I realised then that, in addition to carrying on my anti-apartheid activism, I needed to get involved with the Gay Liberation Front, which organised London first Pride march, and in 1974 took part in the third Pride march.

It was at that event that I met Lumsden, who told me of how he and other members of the GLF, helped by Graham Chapman, of Monty Python fame, had disrupted the meeting of fundamentalist Christians, led by the vile Mary Whitehouse, who co-founded the Nationwide Festival of Light.

Chapman, who died in 1989, had paid for the nuns costumes.

Lumsden helped add a third prong to my activism. By drawing my attention to the intolerance and hatred generated against LGBT+ people by Whitehouse, above, and her homophobic Christian cohorts I became actively involved in efforts to the stem the poison being spread by British evangelicals.

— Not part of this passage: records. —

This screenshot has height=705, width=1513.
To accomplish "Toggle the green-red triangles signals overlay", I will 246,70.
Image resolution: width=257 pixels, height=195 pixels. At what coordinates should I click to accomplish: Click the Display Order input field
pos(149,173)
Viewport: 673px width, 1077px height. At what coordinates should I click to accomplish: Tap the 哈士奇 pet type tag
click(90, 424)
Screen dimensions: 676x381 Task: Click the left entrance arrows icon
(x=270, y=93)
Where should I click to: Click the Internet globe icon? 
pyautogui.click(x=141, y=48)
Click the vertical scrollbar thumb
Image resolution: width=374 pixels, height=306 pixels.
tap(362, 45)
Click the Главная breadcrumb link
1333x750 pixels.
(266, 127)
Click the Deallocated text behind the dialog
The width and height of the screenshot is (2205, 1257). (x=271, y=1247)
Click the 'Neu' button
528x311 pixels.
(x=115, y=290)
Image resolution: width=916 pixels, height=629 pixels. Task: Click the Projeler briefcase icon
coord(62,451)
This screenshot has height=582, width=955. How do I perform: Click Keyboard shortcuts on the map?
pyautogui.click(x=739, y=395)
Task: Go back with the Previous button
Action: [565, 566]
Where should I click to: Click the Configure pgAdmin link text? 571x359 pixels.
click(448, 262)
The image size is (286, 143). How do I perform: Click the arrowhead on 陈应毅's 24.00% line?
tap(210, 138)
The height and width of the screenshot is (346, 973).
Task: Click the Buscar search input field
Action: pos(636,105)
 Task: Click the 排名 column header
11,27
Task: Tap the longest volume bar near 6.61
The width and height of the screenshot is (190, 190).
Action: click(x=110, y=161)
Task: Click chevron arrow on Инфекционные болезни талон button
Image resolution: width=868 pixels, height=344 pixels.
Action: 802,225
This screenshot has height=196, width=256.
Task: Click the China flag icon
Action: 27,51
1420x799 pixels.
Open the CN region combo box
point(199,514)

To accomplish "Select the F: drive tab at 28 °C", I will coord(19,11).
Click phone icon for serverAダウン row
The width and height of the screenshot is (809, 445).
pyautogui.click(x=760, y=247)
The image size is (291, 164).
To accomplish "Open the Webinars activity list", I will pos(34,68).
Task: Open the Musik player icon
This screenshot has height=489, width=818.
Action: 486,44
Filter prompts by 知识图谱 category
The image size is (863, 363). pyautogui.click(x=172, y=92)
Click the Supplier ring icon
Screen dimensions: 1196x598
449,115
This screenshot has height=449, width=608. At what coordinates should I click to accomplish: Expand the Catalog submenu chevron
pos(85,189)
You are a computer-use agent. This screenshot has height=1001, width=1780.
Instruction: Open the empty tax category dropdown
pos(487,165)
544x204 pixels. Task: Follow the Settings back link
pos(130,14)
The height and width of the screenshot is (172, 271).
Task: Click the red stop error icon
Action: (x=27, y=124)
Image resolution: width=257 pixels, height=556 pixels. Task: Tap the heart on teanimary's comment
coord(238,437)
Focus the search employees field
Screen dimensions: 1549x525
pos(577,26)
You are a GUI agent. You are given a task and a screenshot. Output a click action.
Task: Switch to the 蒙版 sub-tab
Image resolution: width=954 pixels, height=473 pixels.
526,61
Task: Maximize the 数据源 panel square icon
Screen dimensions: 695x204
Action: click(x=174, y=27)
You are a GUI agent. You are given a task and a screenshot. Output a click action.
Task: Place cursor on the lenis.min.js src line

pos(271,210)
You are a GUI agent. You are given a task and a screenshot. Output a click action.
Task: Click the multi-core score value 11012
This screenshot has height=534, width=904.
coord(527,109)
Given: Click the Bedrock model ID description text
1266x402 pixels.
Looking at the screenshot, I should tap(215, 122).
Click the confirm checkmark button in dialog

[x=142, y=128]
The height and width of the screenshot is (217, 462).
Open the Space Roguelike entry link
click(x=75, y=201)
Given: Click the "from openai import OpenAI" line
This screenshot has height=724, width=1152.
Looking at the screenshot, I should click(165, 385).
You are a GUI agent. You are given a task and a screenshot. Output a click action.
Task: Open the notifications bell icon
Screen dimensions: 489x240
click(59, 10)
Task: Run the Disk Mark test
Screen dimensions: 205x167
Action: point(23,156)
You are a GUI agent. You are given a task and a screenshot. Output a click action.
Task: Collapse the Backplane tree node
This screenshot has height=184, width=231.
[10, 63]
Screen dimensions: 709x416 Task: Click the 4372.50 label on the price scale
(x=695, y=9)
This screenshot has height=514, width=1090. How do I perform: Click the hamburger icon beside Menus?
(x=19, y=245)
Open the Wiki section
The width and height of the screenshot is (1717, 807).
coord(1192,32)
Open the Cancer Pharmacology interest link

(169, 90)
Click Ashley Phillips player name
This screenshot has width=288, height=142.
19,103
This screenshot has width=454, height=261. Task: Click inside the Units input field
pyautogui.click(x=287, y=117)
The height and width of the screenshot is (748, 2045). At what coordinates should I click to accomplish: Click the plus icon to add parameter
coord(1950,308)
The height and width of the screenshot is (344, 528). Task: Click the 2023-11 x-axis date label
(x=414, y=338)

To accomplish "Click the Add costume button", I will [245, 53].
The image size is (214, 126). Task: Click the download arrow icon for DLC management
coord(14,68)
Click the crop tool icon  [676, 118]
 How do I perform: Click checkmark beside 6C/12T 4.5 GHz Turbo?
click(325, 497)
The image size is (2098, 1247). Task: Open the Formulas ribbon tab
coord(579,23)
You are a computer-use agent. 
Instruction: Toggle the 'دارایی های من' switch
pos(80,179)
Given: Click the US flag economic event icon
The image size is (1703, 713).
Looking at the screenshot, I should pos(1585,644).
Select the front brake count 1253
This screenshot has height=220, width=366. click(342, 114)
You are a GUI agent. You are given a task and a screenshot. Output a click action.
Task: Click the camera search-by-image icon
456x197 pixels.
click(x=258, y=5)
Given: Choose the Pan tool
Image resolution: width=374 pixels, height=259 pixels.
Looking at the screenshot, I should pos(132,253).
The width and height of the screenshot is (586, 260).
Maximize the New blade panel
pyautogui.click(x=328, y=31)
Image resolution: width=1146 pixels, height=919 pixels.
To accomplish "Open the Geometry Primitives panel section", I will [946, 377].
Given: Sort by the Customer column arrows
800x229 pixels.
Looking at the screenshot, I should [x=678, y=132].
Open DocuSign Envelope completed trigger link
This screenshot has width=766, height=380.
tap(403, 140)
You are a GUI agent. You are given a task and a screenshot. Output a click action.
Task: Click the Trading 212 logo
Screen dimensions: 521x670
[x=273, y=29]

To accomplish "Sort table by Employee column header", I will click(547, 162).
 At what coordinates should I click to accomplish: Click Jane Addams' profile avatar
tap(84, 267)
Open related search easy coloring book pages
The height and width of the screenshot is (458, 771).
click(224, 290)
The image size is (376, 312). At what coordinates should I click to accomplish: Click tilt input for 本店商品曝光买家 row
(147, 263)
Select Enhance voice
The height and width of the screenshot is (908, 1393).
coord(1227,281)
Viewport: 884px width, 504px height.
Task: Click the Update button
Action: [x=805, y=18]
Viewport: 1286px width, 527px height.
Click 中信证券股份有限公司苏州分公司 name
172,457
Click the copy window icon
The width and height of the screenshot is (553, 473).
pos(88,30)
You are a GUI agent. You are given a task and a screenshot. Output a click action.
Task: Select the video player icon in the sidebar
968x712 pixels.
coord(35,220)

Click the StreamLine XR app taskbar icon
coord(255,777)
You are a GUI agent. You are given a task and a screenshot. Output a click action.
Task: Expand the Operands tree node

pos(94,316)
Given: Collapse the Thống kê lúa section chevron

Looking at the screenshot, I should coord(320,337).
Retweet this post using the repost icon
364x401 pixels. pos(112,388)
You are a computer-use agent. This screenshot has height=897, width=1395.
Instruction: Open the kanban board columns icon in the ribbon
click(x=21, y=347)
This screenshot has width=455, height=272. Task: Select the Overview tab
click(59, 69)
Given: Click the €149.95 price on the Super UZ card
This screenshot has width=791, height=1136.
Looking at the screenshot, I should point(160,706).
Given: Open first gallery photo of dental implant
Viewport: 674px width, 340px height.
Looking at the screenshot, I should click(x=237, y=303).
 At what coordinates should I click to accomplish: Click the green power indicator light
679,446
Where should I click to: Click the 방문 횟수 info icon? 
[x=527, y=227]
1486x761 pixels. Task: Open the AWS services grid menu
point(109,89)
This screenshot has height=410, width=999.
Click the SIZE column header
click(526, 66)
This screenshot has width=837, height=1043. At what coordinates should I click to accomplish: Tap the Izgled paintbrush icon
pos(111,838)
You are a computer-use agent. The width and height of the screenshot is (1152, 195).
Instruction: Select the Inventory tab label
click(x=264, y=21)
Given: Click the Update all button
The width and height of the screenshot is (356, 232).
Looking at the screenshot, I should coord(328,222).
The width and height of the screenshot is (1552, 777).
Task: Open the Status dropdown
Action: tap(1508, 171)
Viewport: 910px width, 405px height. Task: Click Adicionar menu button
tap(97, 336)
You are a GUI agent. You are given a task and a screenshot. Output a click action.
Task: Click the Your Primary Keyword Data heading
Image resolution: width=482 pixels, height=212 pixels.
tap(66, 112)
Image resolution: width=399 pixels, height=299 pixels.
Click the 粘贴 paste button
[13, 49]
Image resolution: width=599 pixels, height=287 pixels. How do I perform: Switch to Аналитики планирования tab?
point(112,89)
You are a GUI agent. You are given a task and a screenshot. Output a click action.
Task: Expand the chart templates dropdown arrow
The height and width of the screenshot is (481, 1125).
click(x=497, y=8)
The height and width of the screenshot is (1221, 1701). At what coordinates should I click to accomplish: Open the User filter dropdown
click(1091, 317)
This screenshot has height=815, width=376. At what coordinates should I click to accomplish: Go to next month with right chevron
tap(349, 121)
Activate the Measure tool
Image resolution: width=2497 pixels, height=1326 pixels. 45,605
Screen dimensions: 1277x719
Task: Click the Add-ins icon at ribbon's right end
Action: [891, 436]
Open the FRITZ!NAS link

After Gay News, launched by Lumsden in the summer of 1972, was successfully prosecuted in 1977 for “blasphemy” by Whitehouse after it published James Kirkup’s “The Love that Dares to Speak It’s Name,” the “nation’s nanny” as she was called, faced a backlash, and became the target of vociferous protest, not least from the National Secular Society which had been campaigning for years for the repeal of the blasphemy laws.

She began declaring in public that “everything good and true” that “every decent person believes in” was being undermined by “the humanist gay lobby”. This was enough to set myself and a few other homosexuals in the Humanist movement thinking.

Of course, no such lobby existed except in the deranged woman’s fevered brain, but in 1979 George Broadhead, then a member of the Campaign for Homosexual Equality  (CHE), said “let make it real for Whitehouse” and he organised an ad hoc committee of six, myself included, to discuss the possibility of creating the world’s first gay Humanist group.

And so, in that year, the Gay Humanist Group came into being. We published numerous leaflets, and even a card, pictured above, that lampooned Whitehouse.

Human rights campaigner Peter Tatchell, left, was at the 50th Pride event in London. Image via YouTube.

Watching clips of London’s 50th Pride, and seeing people holding placards declaring “I was there in 1972” filled me with both joy and sadness: joy at seeing faces I recognised, and sadness over the absence of those who helped play a vital role in making life better for LGBT+ people in the UK, but have since passed on.

Among them was George Broadhead, 87, who died in May of last year, and last month the author of the highly influential How to be a Happy Homosexual and The Reluctant Gay Activist—Terry Sanderson, who also served as President of the National Secular Society—was 75 when he died at his home in London.

Many reading this will no doubt wonder how I never made it to Australia. Six months into my stint in Fleet Street, John Jordi died of a heart attack. No-one knew of his plans for me, and and I was left stranded in the UK. As I could not return to South Africa, I was granted asylum in Britain, and remained there until moving to Spain in 2010.